● **やること**:
a) 源平の戦いについての本文を読んで、次の問いに答えてください。
(i) 石橋山の合戦で、大場景親の側の平氏は何人でしたか。
(ii) 源氏同士の戦いだと書かれている合戦はどれですか。
(iii) 平清盛一族は、平氏の中で何と呼ばれる一部ですか。
b) 源平の戦いについての本文では、この戦いを「源氏対平氏」の戦いではないとしています。本文があげている理由を、1〜3文で説明してください。
++++ 本文 ++++
次にその時に味方に付いた伊豆の武士300人と、大場景親(おおばかげちか=藤沢市の武士=清盛側)の3000人の平氏と戦った「石橋山の合戦」は完全な負け・・・命からがら安房(あわ=今の千葉県のはじっこ)にげて。体制を整えてから祖先の地であった鎌倉にはいって・・・それから、みんなが言っている源平の戦いが起こります。(先生は源平の戦いではないと思っています。その理由はこれから書きます)
ここまでで何回になりますか?これ以後は「富士川の合戦」「宇治川の合戦」(これは源氏同士の戦い)・「一ノ谷の合戦」「屋島の合戦」「壇ノ浦の合戦」と戦争続きです。平家を倒した頼朝たちはこんどは東北地方の藤原氏と戦います。きりがないですね・・・このように平安時代から鎌倉時代にはじめまで武士が力を付けるとともに「戦争」が多くなってきました。
ところで大切なのはこれらは「源氏」の戦いと言うより、いろいろな武士のトップにいるのがたまたま源氏だったということにすぎないのです。早い話が、源義家や義朝、それに頼朝だって、その下にいて戦った人はほとんどが「平氏」なのです.
源平の戦いといってもそれは後の人がつけた名前で、当時の人は源氏対平家などとは考えてはいませんでした。平清盛一族は確かに平氏ですが、それは伊勢平氏といって、たくさんある平氏の中のごく一部なのです。関東にいた多くの平氏は遠い遠い、もっと遠い親戚です。ですから同じ平氏でも仲間だなどとは思っていません。彼らはそういうことにはこだわっていないのです。自分たちの生活がよくなるというのなら、だれと組んでもよかった。たまたまその時期に関東・・特に相模の武士たちが「俺たちの生活をもっとよくすんべ〜」と思っていたやさきに現れたのが源頼朝だったので、彼を担いで戦争を始めたというわけです。ですから源平の戦いというのは、本当は相模を中心とした関東の武士団対伊勢平氏を中心とした西国の武士団との戦いということになります。
こうしたことが分かっているといないのとでは大違い。そうでないと、なぜ頼朝が鎌倉幕府を作れたか・・という大切な理由が見えなくなってしまうのです・・でも、6年生にはまだむずかしいかな・・・?
戦いのあった年代は自分で調べてね・・・
ゲンボー先生
ゲンボー先生
奈巳さん。メールをありがとう。
++++ データ欄 ++++
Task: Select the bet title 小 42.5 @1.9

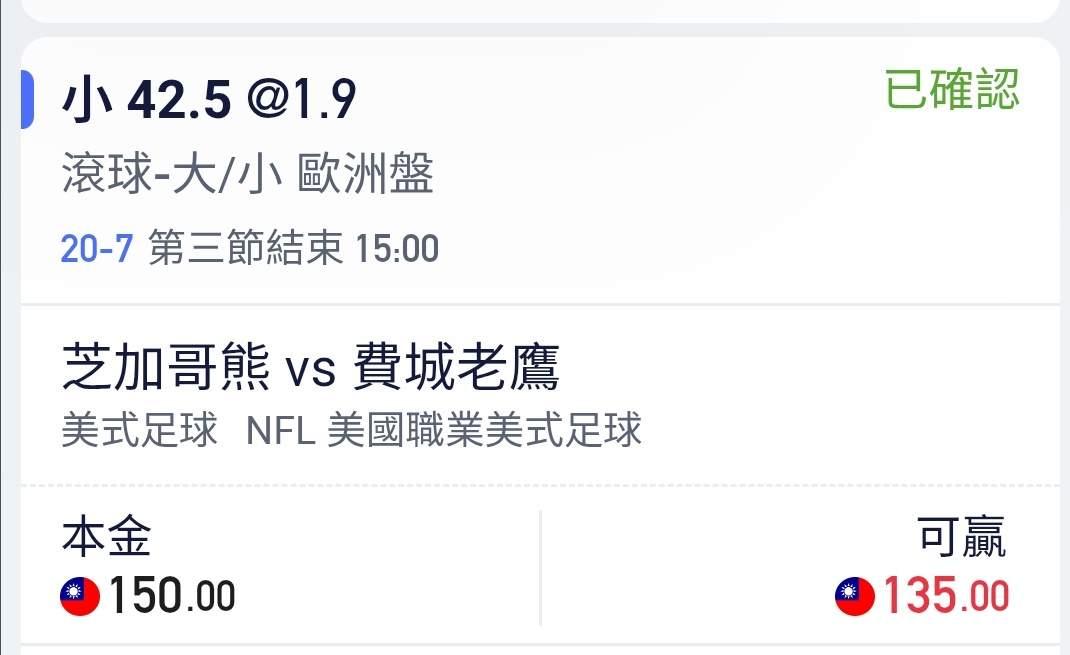Action: (209, 100)
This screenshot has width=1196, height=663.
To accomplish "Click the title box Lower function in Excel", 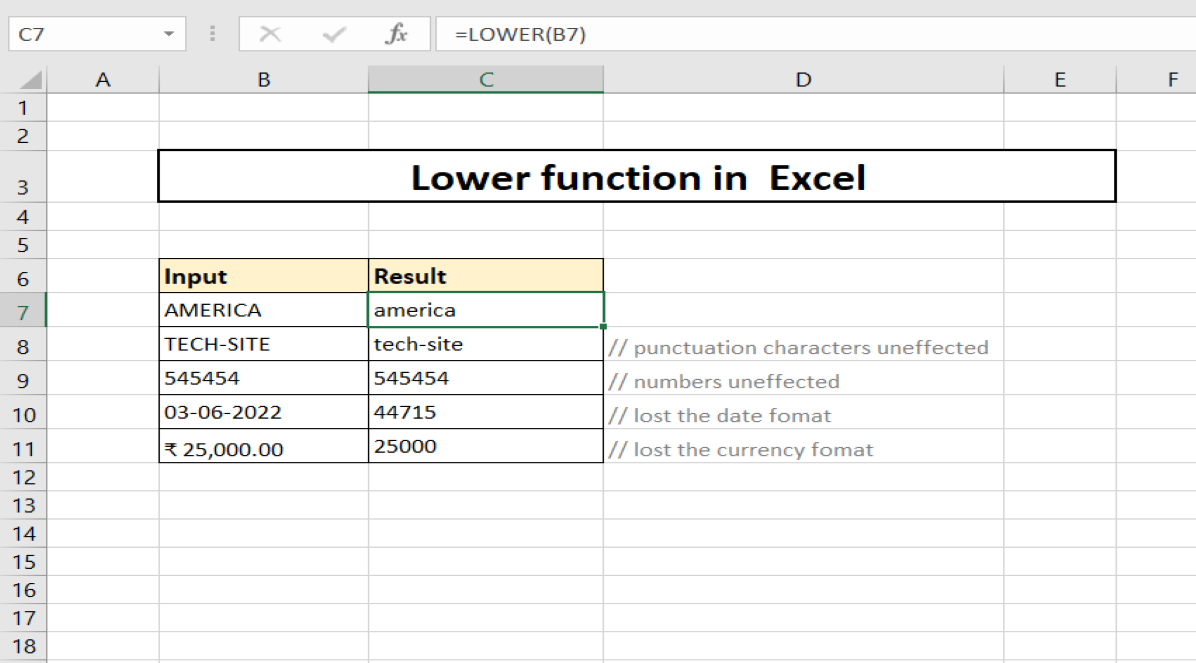I will [x=636, y=176].
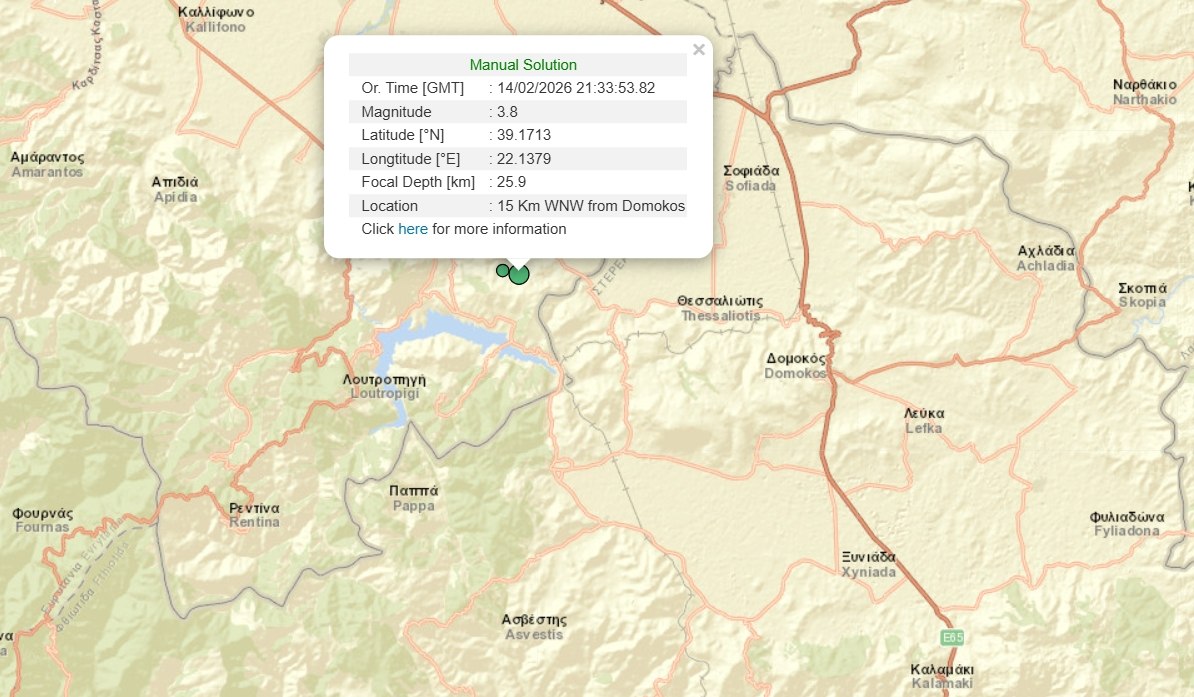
++++
● **回答**:
a)
(i) 3000人
(ii) 宇治川の合戦
(iii) 伊勢平氏

b) 源氏のトップの下で戦った人はほとんどが平氏でした。関東の平氏は伊勢平氏の遠い親戚で、同じ平氏でも仲間だとは思っておらず、生活がよくなるならだれと組んでもよかったのです。そのため、この戦いは本当は、相模を中心とした関東の武士団と、伊勢平氏を中心とした西国の武士団との戦いだったことになります。